[Opening Dataset excerpts section]

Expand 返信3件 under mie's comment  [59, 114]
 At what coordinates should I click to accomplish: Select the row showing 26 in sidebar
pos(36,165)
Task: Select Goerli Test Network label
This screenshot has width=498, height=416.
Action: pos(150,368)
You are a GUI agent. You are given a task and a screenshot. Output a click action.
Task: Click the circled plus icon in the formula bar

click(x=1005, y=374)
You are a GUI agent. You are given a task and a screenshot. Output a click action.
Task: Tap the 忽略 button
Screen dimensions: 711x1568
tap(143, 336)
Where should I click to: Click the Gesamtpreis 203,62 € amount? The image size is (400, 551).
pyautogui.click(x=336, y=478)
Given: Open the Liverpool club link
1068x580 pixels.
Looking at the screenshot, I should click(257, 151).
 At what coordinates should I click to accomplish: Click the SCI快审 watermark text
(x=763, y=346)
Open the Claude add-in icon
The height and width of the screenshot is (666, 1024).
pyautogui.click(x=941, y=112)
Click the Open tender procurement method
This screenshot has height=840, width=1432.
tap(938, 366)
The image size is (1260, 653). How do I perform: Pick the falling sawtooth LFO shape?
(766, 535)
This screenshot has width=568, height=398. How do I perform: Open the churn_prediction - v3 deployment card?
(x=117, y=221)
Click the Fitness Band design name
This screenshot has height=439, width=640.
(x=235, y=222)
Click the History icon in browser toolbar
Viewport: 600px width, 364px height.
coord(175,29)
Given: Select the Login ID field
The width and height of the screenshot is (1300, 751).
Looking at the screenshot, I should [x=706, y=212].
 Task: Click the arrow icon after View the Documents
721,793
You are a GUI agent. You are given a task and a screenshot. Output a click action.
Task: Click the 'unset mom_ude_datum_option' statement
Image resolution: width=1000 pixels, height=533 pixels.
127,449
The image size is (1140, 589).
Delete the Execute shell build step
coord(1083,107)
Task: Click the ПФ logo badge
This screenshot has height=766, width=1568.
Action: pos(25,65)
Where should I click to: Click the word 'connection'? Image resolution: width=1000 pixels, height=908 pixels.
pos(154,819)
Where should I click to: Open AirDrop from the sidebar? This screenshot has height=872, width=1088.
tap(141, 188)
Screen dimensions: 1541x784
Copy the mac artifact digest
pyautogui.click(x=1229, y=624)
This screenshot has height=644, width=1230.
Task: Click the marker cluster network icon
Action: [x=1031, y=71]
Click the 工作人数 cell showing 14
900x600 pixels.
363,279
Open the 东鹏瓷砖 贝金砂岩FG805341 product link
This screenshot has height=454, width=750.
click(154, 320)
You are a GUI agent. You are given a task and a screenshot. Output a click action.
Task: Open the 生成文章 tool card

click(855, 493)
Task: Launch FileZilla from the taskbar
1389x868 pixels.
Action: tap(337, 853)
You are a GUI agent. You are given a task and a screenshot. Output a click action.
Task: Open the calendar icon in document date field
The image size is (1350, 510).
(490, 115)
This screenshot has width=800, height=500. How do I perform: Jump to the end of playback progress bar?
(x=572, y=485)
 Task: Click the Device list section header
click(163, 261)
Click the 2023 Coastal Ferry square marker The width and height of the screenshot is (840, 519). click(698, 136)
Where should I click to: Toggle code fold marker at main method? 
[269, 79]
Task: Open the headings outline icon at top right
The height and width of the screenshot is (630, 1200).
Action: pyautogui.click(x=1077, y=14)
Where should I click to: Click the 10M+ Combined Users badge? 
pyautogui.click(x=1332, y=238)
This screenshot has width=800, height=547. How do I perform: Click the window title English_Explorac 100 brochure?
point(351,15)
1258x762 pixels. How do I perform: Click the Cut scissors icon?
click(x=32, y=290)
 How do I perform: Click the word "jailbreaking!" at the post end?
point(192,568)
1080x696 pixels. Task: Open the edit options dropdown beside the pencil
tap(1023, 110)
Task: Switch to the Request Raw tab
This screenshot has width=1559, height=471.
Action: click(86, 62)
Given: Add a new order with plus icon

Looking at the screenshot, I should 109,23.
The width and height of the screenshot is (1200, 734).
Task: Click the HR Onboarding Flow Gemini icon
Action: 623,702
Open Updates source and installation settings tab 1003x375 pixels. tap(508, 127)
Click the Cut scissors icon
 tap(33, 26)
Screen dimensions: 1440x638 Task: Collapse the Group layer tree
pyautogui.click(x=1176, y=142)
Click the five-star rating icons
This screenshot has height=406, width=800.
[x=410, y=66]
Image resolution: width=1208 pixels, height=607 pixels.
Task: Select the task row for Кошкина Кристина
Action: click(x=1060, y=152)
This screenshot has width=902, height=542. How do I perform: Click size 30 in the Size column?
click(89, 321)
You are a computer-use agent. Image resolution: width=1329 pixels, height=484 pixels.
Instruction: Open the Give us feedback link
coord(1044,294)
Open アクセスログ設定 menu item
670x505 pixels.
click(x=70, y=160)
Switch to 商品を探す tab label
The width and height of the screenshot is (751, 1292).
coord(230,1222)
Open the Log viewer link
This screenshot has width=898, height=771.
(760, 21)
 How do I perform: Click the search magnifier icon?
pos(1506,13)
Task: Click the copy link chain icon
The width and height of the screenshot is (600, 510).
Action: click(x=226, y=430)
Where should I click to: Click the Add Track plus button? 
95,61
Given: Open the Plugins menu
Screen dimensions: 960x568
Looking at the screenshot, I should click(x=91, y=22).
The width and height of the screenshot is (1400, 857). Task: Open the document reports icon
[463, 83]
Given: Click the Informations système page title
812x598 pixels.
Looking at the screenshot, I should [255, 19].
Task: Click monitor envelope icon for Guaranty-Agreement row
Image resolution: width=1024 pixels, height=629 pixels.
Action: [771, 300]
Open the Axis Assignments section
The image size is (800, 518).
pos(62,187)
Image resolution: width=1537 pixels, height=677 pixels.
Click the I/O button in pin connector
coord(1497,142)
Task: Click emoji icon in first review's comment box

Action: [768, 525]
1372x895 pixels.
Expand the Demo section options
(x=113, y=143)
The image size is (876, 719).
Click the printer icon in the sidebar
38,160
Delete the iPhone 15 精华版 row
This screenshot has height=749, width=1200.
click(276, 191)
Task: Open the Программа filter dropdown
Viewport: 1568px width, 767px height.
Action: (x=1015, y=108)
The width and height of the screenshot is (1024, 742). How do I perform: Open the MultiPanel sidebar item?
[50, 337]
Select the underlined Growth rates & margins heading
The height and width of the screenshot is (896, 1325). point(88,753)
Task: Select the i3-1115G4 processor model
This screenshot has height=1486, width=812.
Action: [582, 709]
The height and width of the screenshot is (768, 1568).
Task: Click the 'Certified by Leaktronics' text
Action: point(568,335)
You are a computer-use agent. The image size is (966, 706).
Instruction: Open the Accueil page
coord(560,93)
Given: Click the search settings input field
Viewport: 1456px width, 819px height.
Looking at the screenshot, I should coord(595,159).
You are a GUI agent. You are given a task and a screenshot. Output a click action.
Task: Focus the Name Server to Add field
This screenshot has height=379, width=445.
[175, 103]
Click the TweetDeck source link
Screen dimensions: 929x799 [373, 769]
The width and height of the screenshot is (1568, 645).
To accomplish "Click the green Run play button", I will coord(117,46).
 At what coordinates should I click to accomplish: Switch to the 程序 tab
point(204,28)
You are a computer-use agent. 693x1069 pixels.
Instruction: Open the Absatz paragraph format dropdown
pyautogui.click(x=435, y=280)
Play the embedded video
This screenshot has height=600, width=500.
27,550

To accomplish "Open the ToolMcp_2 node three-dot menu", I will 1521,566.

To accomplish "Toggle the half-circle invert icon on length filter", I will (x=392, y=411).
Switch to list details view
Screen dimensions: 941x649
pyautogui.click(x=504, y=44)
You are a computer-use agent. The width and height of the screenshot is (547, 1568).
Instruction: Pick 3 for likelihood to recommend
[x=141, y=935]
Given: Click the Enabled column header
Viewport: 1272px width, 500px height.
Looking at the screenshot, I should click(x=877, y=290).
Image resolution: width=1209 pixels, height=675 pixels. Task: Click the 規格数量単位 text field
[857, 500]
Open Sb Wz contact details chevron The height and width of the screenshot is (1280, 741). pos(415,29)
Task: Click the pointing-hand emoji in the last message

[Closing Dataset excerpts section]

### Description of the task
Using the entries shown above, reproduce verbatim the lines from the line bearing "How do I perform: Click the word" to the line bearing "Click the five-star rating icons", inclusive.

### Finished task
 How do I perform: Click the word "jailbreaking!" at the post end?
point(192,568)
1080x696 pixels. Task: Open the edit options dropdown beside the pencil
tap(1023, 110)
Task: Switch to the Request Raw tab
This screenshot has width=1559, height=471.
Action: click(86, 62)
Given: Add a new order with plus icon

Looking at the screenshot, I should 109,23.
The width and height of the screenshot is (1200, 734).
Task: Click the HR Onboarding Flow Gemini icon
Action: 623,702
Open Updates source and installation settings tab 1003x375 pixels. tap(508, 127)
Click the Cut scissors icon
 tap(33, 26)
Screen dimensions: 1440x638 Task: Collapse the Group layer tree
pyautogui.click(x=1176, y=142)
Click the five-star rating icons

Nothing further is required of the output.